6.4. Ablation Studies / Parameter Analysis

The authors perform an ablation study to determine the necessity of the two auxiliary tasks (Collaborative and Semantic neighbor generation).

The following are the results from Table 2 of the original paper:

Analysis:

• Naive (X X): Only next-item prediction.
• Collab Only (✓ X): Adding collaborative neighbors improves performance (e.g., Sports R@5: 0.0337 -> 0.0401).
• Semantic Only (X ✓): Adding semantic neighbors also improves performance (e.g., Sports R@5: 0.0337 -> 0.0391).
• IIRG (✓ ✓): Using both tasks yields the best performance (e.g., Sports R@5: 0.0406). This indicates that collaborative and semantic relations provide complementary signals.

6.5. Generalization across Item IDs

The paper also tests IIRG using Semantic IDs (SIDs) to ensure the method is not limited to Term IDs (TIDs).

The following figure (Figure 5 from the original paper) shows the results under Semantic IDs:

Analysis:

• IIRG-SID consistently outperforms Naive-SID and the strong baseline LC-Rec-SID across all datasets. This confirms that the effectiveness of IIRG generalizes across different item identifier strategies.

7. Conclusion & Reflections

7.1. Conclusion Summary

The paper concludes that LLMs used in Generative Recommendation exhibit a strong tendency to rely on "one-hop memorization," limiting their ability to generalize to users whose target items are not direct successors in the training data. To address this, the authors proposed IIRG, a training strategy that incorporates collaborative and semantic neighbor generation tasks. Experiments on Amazon datasets show that IIRG reduces reliance on memorization and significantly improves recommendation performance, especially for users not covered by one-hop transitions.

7.2. Limitations & Future Work

The authors identify several limitations:

1. Unknown Underlying Factor: While the paper identifies memorization behavior, it does not pinpoint the exact underlying cause (e.g., is it model architecture, training data, or the optimization process?). The authors note that model size alone does not explain it.
2. Limited LLM Types: The experiments are primarily conducted using the Qwen family of models. Future work should verify if these findings hold for other LLM families like Llama or Mistral.

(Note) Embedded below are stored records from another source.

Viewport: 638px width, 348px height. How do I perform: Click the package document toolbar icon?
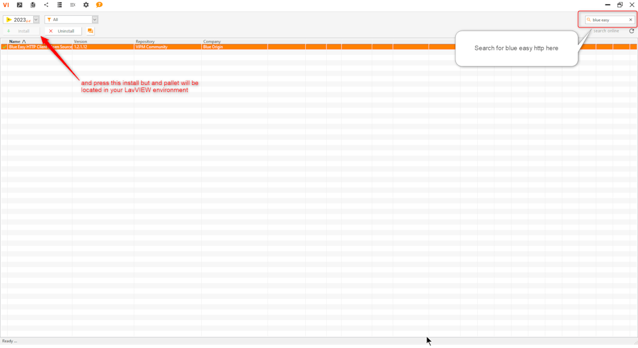tap(33, 5)
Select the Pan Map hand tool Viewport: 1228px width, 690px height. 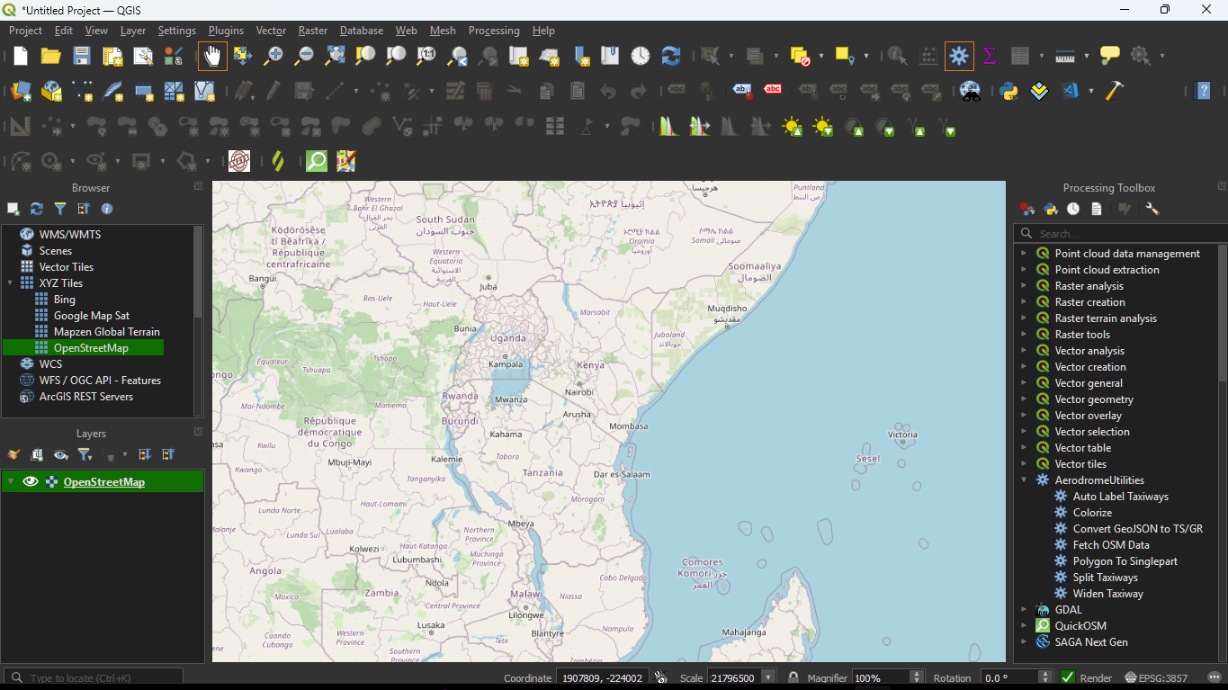[212, 57]
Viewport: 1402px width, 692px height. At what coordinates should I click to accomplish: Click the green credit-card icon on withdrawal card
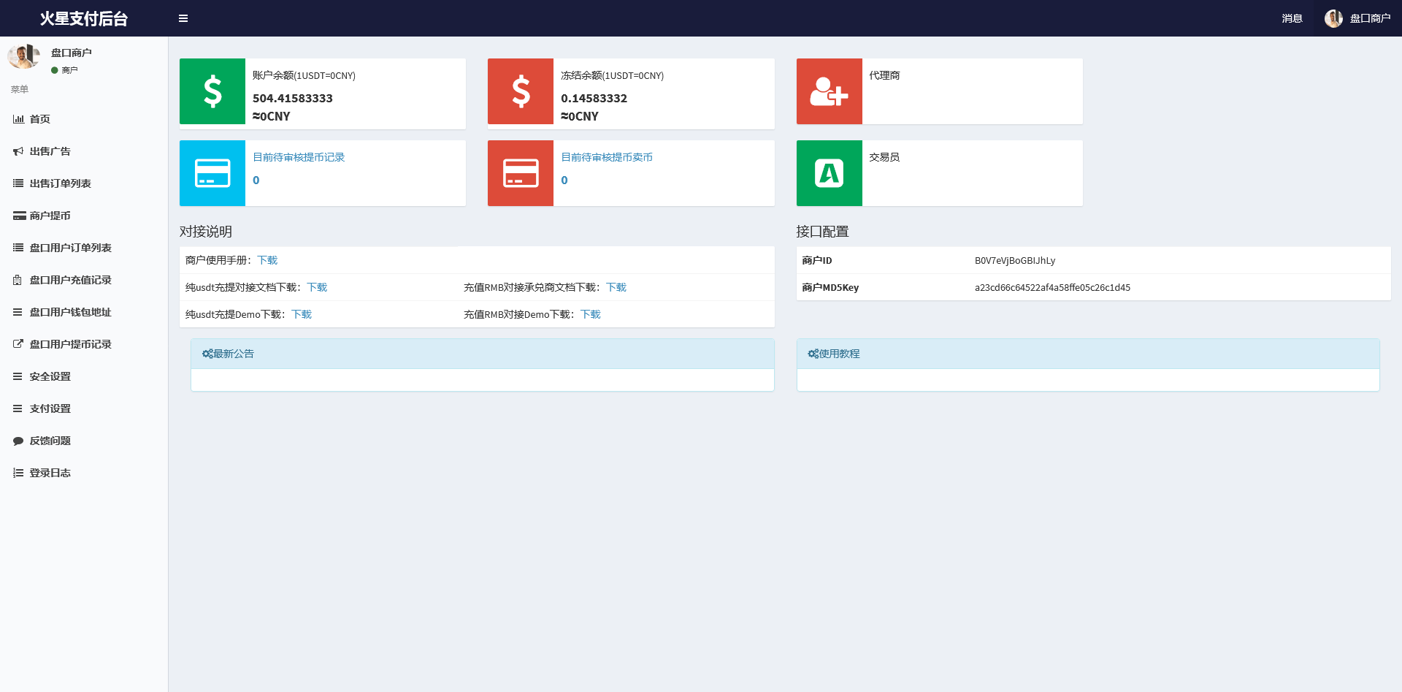(x=212, y=173)
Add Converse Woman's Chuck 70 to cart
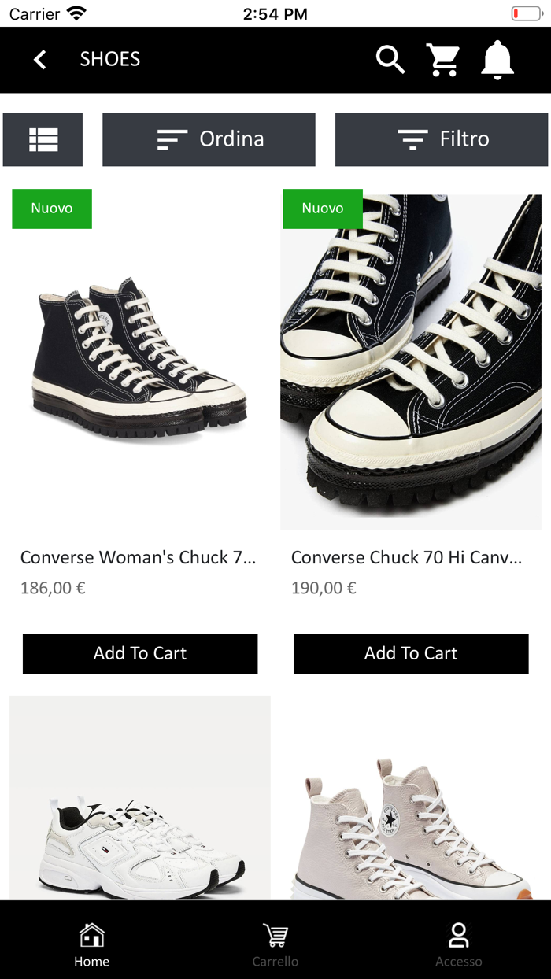Viewport: 551px width, 979px height. coord(140,653)

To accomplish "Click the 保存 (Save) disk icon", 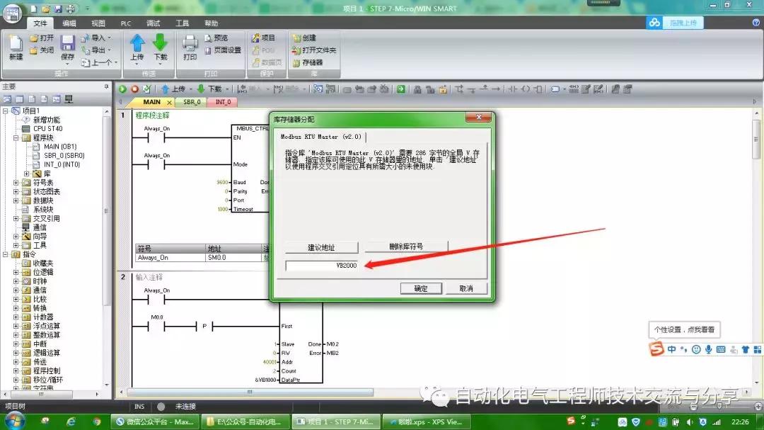I will 67,44.
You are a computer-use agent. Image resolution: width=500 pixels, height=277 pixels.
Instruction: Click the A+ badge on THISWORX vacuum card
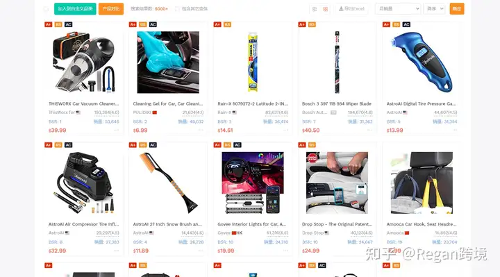pyautogui.click(x=48, y=24)
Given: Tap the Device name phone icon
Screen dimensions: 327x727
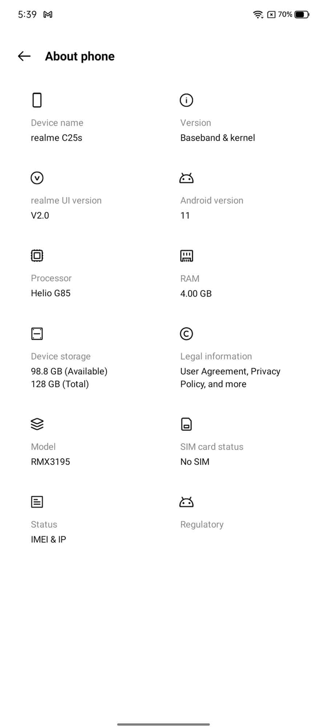Looking at the screenshot, I should pyautogui.click(x=37, y=100).
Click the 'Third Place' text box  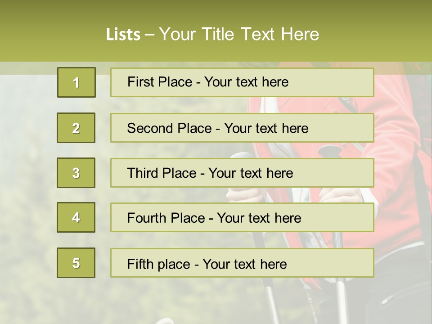click(242, 173)

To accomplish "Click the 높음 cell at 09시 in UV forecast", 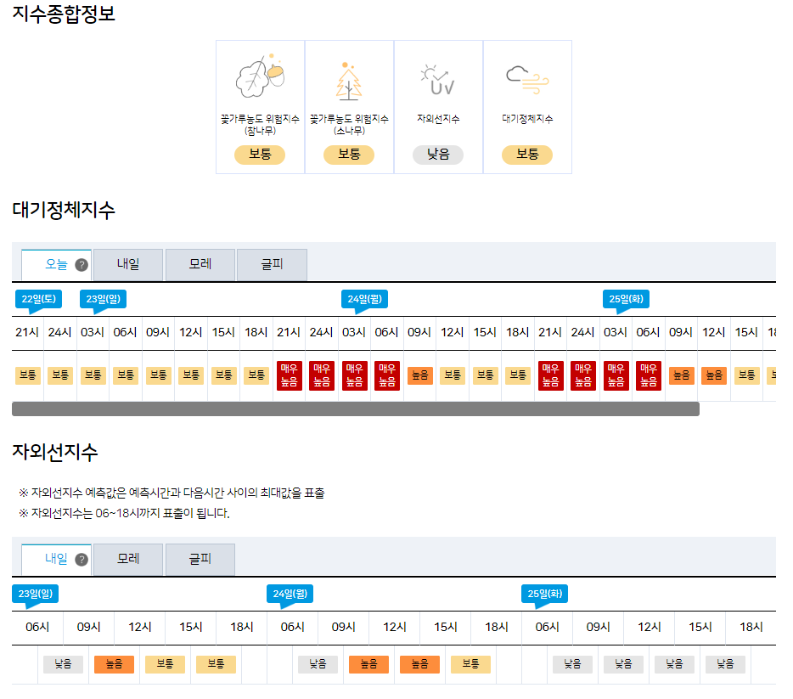I will tap(114, 664).
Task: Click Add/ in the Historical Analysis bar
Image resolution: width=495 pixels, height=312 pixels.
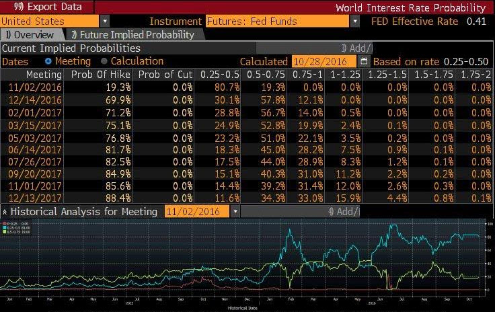Action: [x=344, y=211]
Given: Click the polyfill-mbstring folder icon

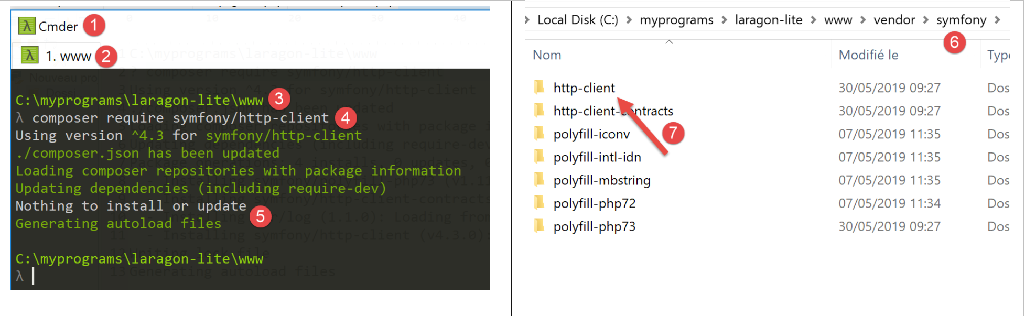Looking at the screenshot, I should [x=539, y=180].
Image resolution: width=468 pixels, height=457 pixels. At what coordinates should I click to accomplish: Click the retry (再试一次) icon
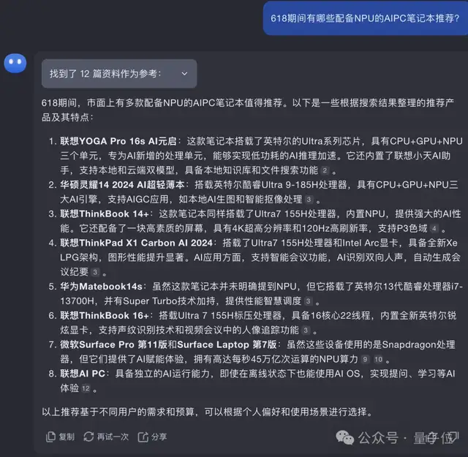[88, 437]
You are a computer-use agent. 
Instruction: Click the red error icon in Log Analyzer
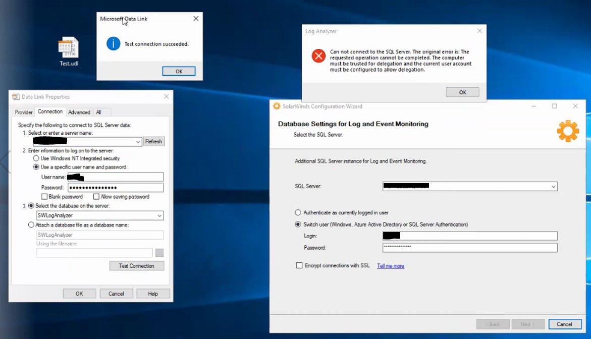click(318, 56)
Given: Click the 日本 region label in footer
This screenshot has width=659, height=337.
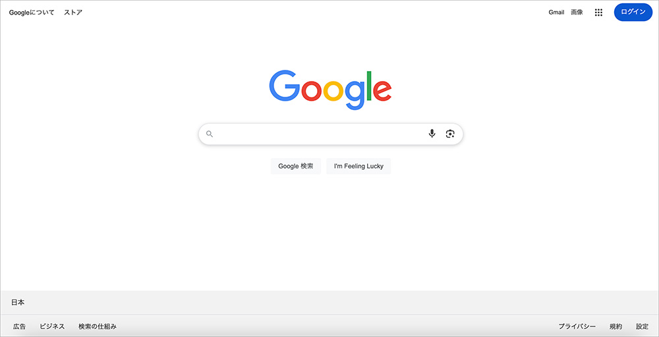Looking at the screenshot, I should coord(18,302).
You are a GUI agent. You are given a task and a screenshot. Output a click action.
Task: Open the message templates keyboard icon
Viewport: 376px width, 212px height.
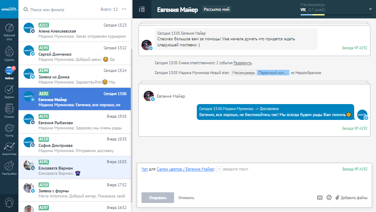pyautogui.click(x=319, y=197)
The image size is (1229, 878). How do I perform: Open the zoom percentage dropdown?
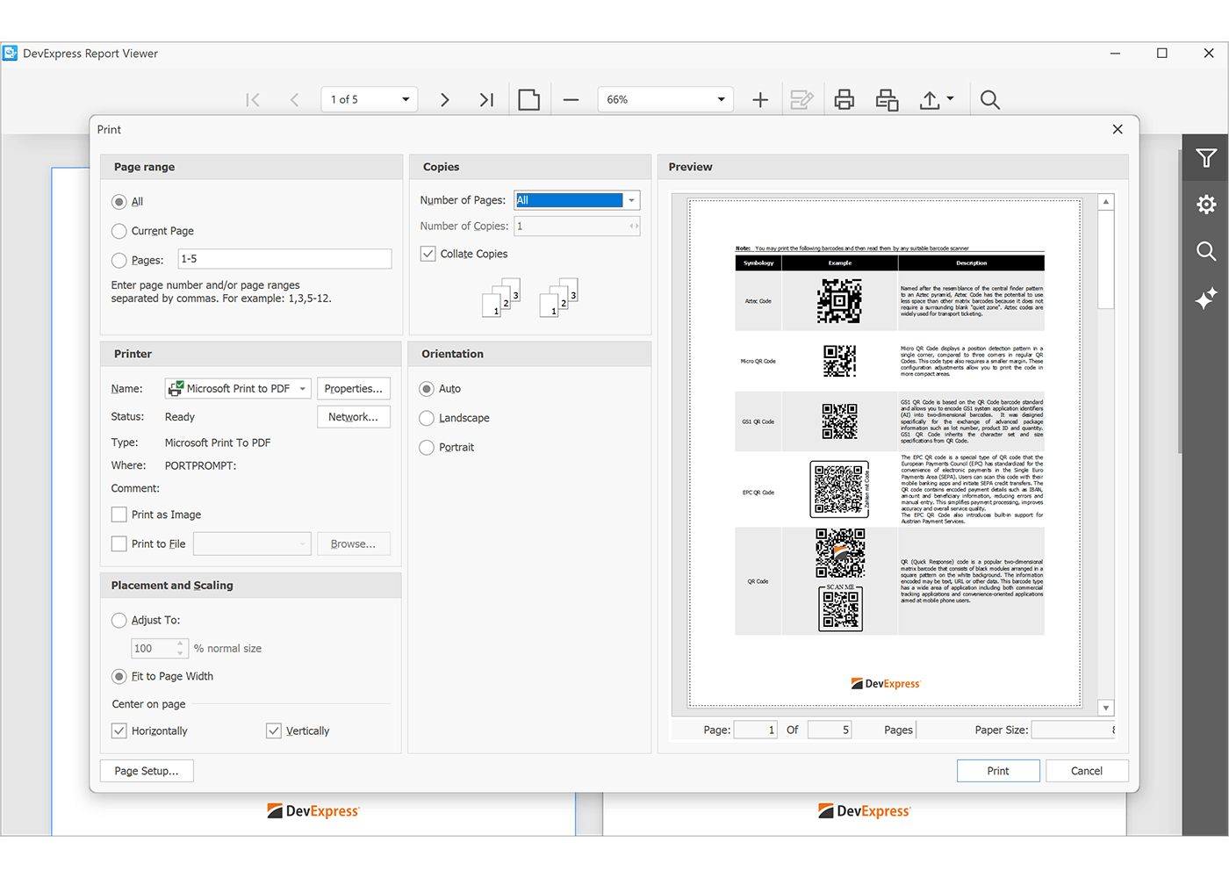point(720,99)
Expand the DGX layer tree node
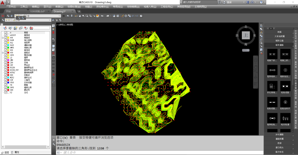Screen dimensions: 298x155 (x=3, y=38)
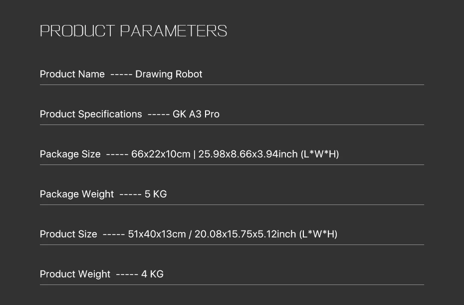This screenshot has width=464, height=305.
Task: Click (L*W*H) in the Package Size row
Action: click(320, 154)
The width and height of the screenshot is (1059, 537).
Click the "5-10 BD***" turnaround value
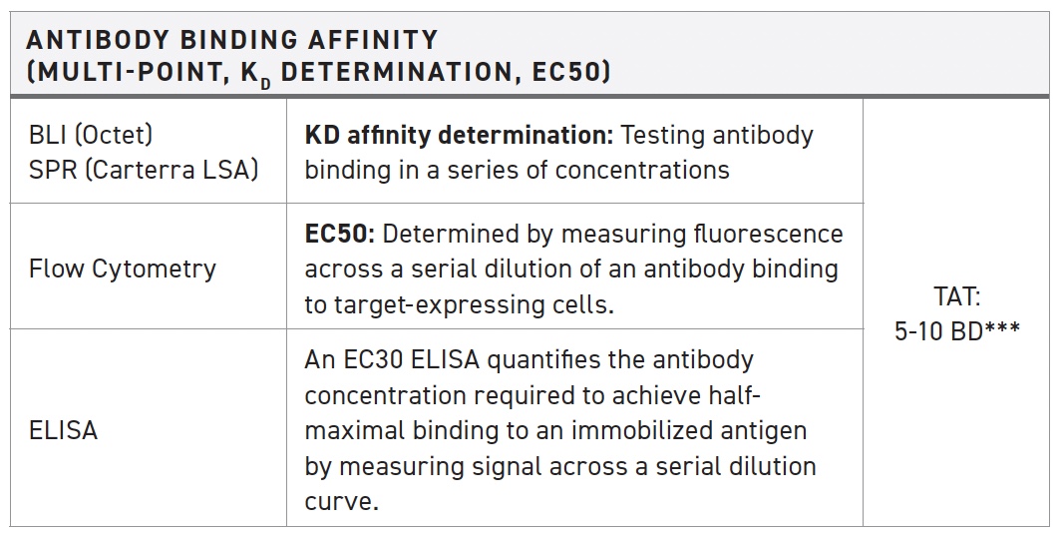pos(957,330)
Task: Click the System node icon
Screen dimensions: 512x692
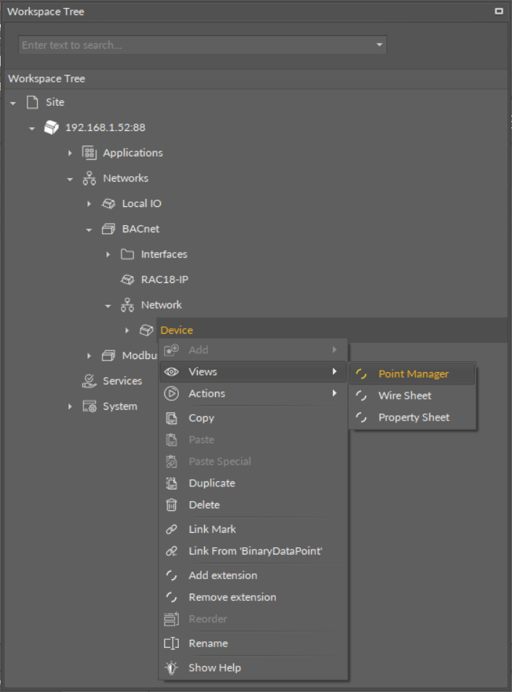Action: 89,406
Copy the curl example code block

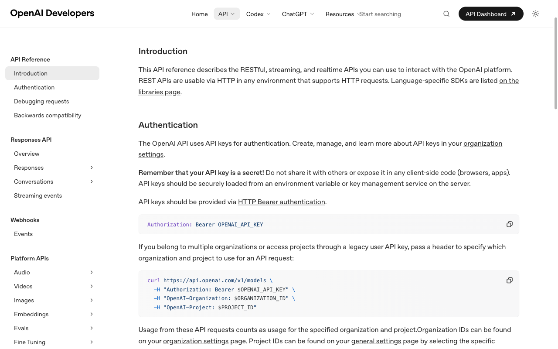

7.3. Personal Insights & Critique

• Innovation: The paper provides a valuable diagnostic lens for LLM-based recommenders. Instead of just chasing higher metrics, it asks why the model performs well. The finding that LLMs might just be "overfitting" to transitions is crucial for the field.
• Methodology: IIRG is an elegant solution. By framing the learning of item relations as a generative task (generating neighbors), it fits naturally into the LLM paradigm without requiring complex architectural changes.
• Potential Issues: The method relies on constructing neighbor sets (collaborative and semantic) beforehand. For extremely large-scale catalogs (millions of items), computing and storing these neighbor lists for every item could be computationally expensive or require approximation techniques (though the paper mentions efficient retrieval using SIDs).
• Formula Observation: In the provided text, the loss formulas for collaborative and semantic generation (Eq 2 and 3) have a negative sign in the denominator (e.g., $- \left| \mathcal{T}^{(n_k)} \right|$). Mathematically, this results in a positive loss (Negative Log Likelihood), but it is a slightly unconventional notation compared to the standard $-\frac{1}{N} \sum \log p$. This suggests a potential typo in the manuscript's LaTeX source, though the mathematical intent (averaging the negative log likelihood) is clear.